Yalar accepted all of these conditions. But she was anything but demure.
When her pregnancy was confirmed, Yalar had refused confinement, a precaution embraced by most expectant San’Shyuum mothers. Instead, long after her belly began to swell, Yalar continued her work in High Charity’s lower districts, ensuring the Unggoy, Kig-Yar, and other “lesser” species (a categorization she rejected) had all the resources and services they were owed as loyal members of the Covenant. She was an irrepressible champion of the alliance’s ideals, and the Prelate knew their child would thrive even if it inherited just a small part of its mother’s spirit.
As the Prelate soared higher into the dome, so did his anticipation. After years of secrecy and sacrifice, he was about to reap the only rewards he had ever wanted: a child, a family. He maxed power to his anti-grav belt and sped toward a future that was as bright as the fireworks bursting above him. . . .
And then the nightmare began, like it always did, with a sphere of shimmering light that appeared near the apex of the dome.
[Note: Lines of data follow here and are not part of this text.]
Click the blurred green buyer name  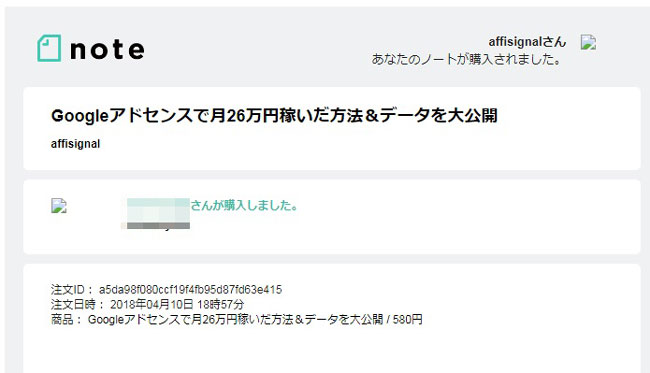[158, 209]

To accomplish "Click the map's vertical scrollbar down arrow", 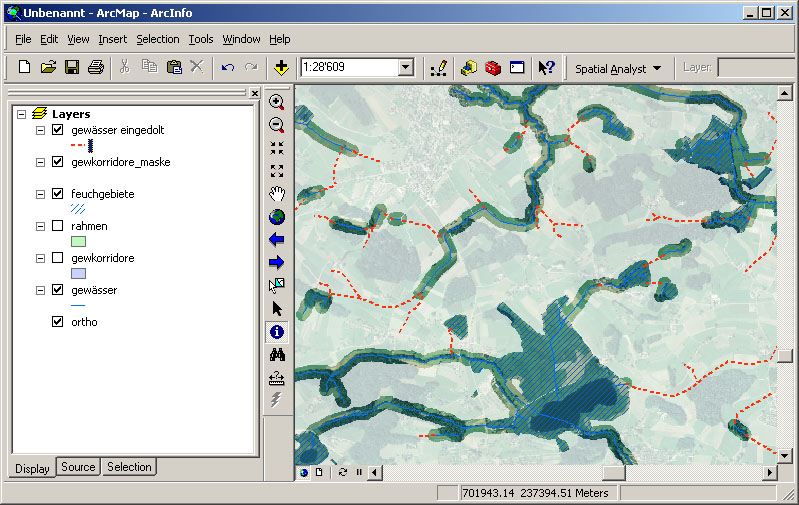I will pos(785,456).
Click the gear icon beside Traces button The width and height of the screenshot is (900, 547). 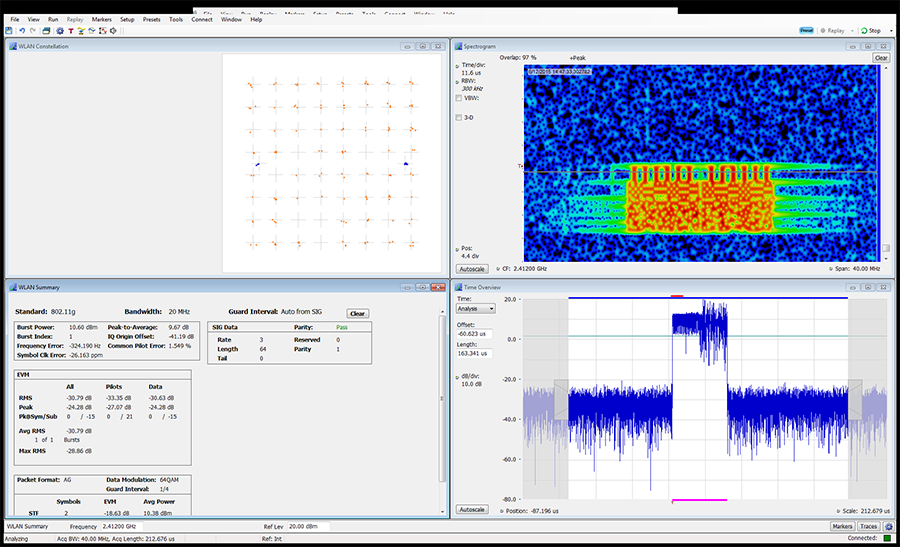(x=887, y=526)
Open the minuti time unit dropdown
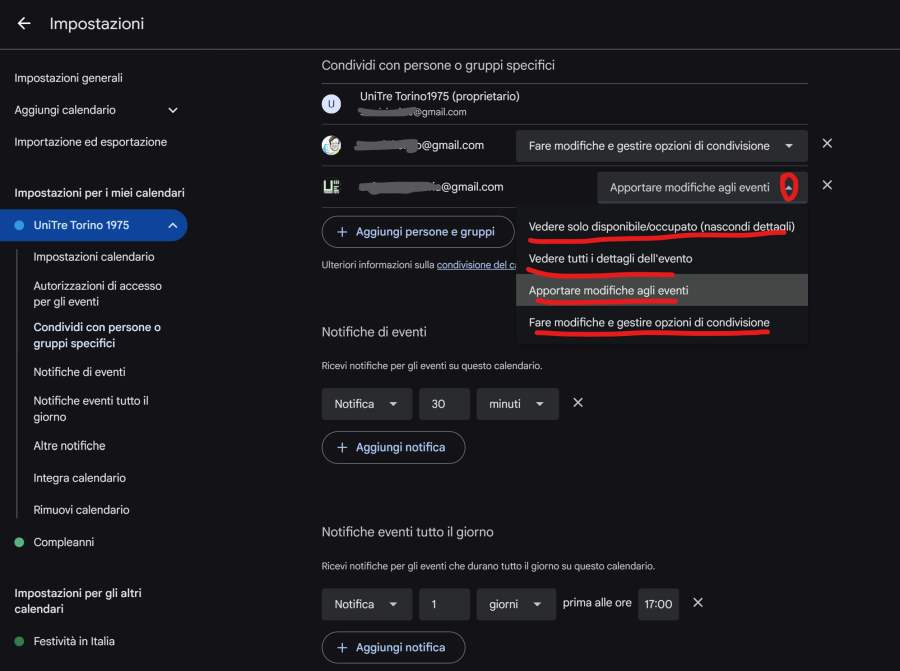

The sphere remained stable for long as it took High Charity’s citizens to look up from their revels and draw a collective breath. Then the slipspace portal imploded with a thunderous crack louder than any firework. It rang High Charity like a bell, jerked the Prelate from his flight of fancy, and reminded him of the real reason for his haste:
Tonight does not have to be the same. Tonight I can save them!
Out of the collapsing portal a ship emerged that the Prelate instantly recognized as a human frigate. The lightly armored vessel was essentially a MAC cannon sandwiched between two engine pods. What frigates lacked in defensive capability, however, they made up for in speed and agility. So even though it emerged from slipspace at high velocity, the frigate was able to pull up hard and bank to avoid the wall of the dome. Then, in a cacophony of cr
umbling stone and wrenching metal, the ship buried itself up to its engines in one of the floating towers. It hung there, shuddering and burning, like a flaming arrow plunged into the heart of the Covenant.
In the stunned silence that followed, the Prelate wanted to scream: Go, you fools! Flee the city! While there’s still time! But in this nightmare his voice failed him, as it always did, and he watched in mute horror as the ruined vessel unleashed its horrible cargo.
A thick cloud of Flood spores spewed through the rents in the frigate’s hull, flowed around the damaged tower, and quickly spread to the two adjacent spires, swallowing them whole. The ship’s engines sputtered inside the miasmic cloud, giving it a dim and dreadful pulse—a semblance of life that turned the Prelate’s blood cold.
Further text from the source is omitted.